YosefLab / scone

53 stars 12 forks source link

POTENTIAL BUG: bplapply() and globals #57

Closed HenrikBengtsson closed 8 years ago

HenrikBengtsson commented 8 years ago

Just a comment after having talked about bplapply() with @drisso the other day;

Make sure to test the functions that call bplapply() with other backends than sequential and multicore too. For instance, test them with backends that run in separate background R processes, e.g. PSOCK clusters (parallel::makeCluster(2L)). Because, these require that all variables are properly exported to the worker (something you don't have to worry about when you use sequential and multicore workers).

Example:

> library("BiocParallel")
> a <- 42

> register(MulticoreParam(workers = 2))
> y <- bplapply(1:3, FUN = function(x) x + a)
> unlist(y)
[1] 43 44 45

> register(SnowParam(workers = 2, type = "SOCK"))
> y <- bplapply(1:3, FUN = function(x) x + a)
starting worker localhost:11794
starting worker localhost:11794
Error: BiocParallel errors
  element index: 1, 2, 3
  first error: object 'a' not found

Here's an example where I suspect you'll get an error because globals (zhat, muhat, coefs_pi) are not exported:

    fit_pi <- bplapply(seq_len(n), function(i) {
      fit <- suppressWarnings(glm(zhat[,i]~log(muhat), family = binomial(link = logit), start=coefs_pi[,i]))
      return(list(coefs=coefficients(fit), fitted=fitted.values(fit)))
    })
drisso commented 8 years ago

I have added (for now in develop) a set of tests running scone with many different back-ends, including BiocParallel::SnowParam(workers=2, type="SOCK").

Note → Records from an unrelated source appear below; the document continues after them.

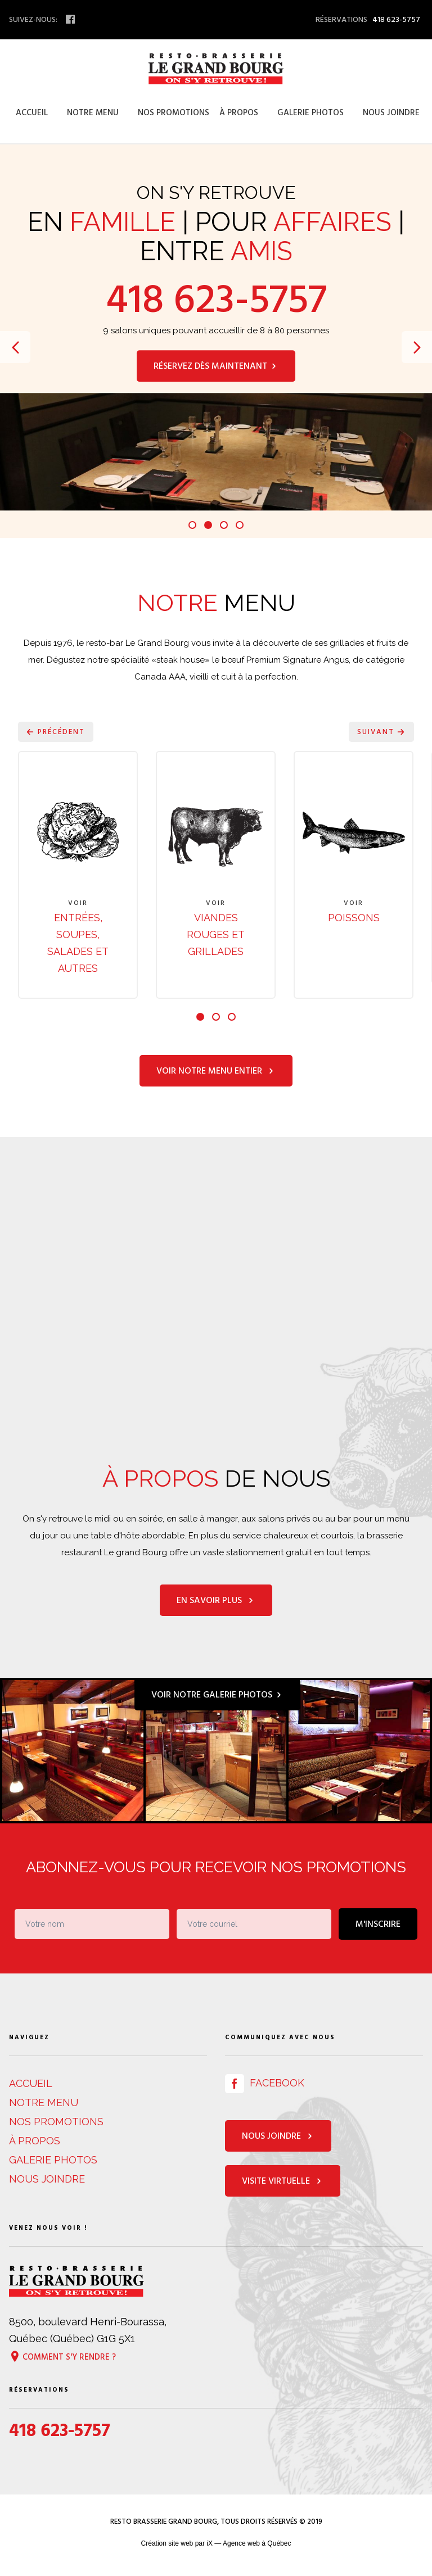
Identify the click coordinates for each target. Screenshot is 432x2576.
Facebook (264, 2084)
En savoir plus (216, 1602)
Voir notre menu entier (216, 1072)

All tests pass and I also ran the vignette with this back-end with no issue. The particular example that @HenrikBengtsson references is now gone (we decided to not pursue zinb() imputation), but there are still calls to bplapply that look suspicious, like:

  scaled <- bplapply(seq_len(NROW(sc_params)), function(i) scaling[[sc_params[i,2]]](imputed[[sc_params[i,1]]]), BPPARAM=bpparam)

However, this seems to work fine. Perhaps there is some automatic copy going on here? @HenrikBengtsson any thoughts?

HenrikBengtsson commented 8 years ago

Although I'm not a super savvy BiocParallel users, I don't think BiocParallel exports globals automatically, so I am a bit surprised that your most recent bplapply() snippet

scaled <- bplapply(seq_len(NROW(sc_params)), function(i) scaling[[sc_params[i,2]]](imputed[[sc_params[i,1]]]), BPPARAM=bpparam)

doesn't give an error reporting on object 'scaling' not found (or sc_params or imputed) when using an external R process as the backend such as SnowParam(workers=2, type="SOCK"). Are you 100% sure your package tests covers that piece of code?

@mtmorgan, do you have any comments?

mtmorgan commented 8 years ago

BiocParallel is behaving like snow for these backends, so the function and the environment in which it is defined are copied. So

register(SnowParam(2))
fun0 = function(i) a[i]
p0 = function() {
    a = 1:2
    bplapply(1:2, fun0)    # fails
}

p1a = function() {
    fun1 = function(i) a[i]
    a = 1:2
    bplapply(1:2, fun1)    # works
}

p1b = function() {
    a=1:2
    bplapply(1:2, function(i) a[i])
}

p2 = function() {
    fun1 = function(i) a[i]
    a = 1:2
    x = integer(1e8)
    bplapply(1:2, fun1)    # works, expensive!
}

leads to

> bpstart(bpparam())
> p0()
Error: BiocParallel errors
  element index: 1, 2
  first error: object 'a' not found
> system.time(p1a())
   user  system elapsed 
  0.004   0.000   0.074 
> system.time(p2())
   user  system elapsed 
  1.164   0.096   1.583 
> bpstop(bpparam())

I'm pretty sure too that a function defined at the (top level) of package actually has the package namespace serialized to the workers, so all variables in the package are available.

HenrikBengtsson commented 8 years ago

Ah, that could be why it works, i.e. they probably have the p1b() case. Thxs Martin.

drisso commented 8 years ago

Thank you Martin!

Now I have a much better idea of what's going on. Which makes me worried about the large objects that are defined and hence exported. But that's a different issue, so I should close this one.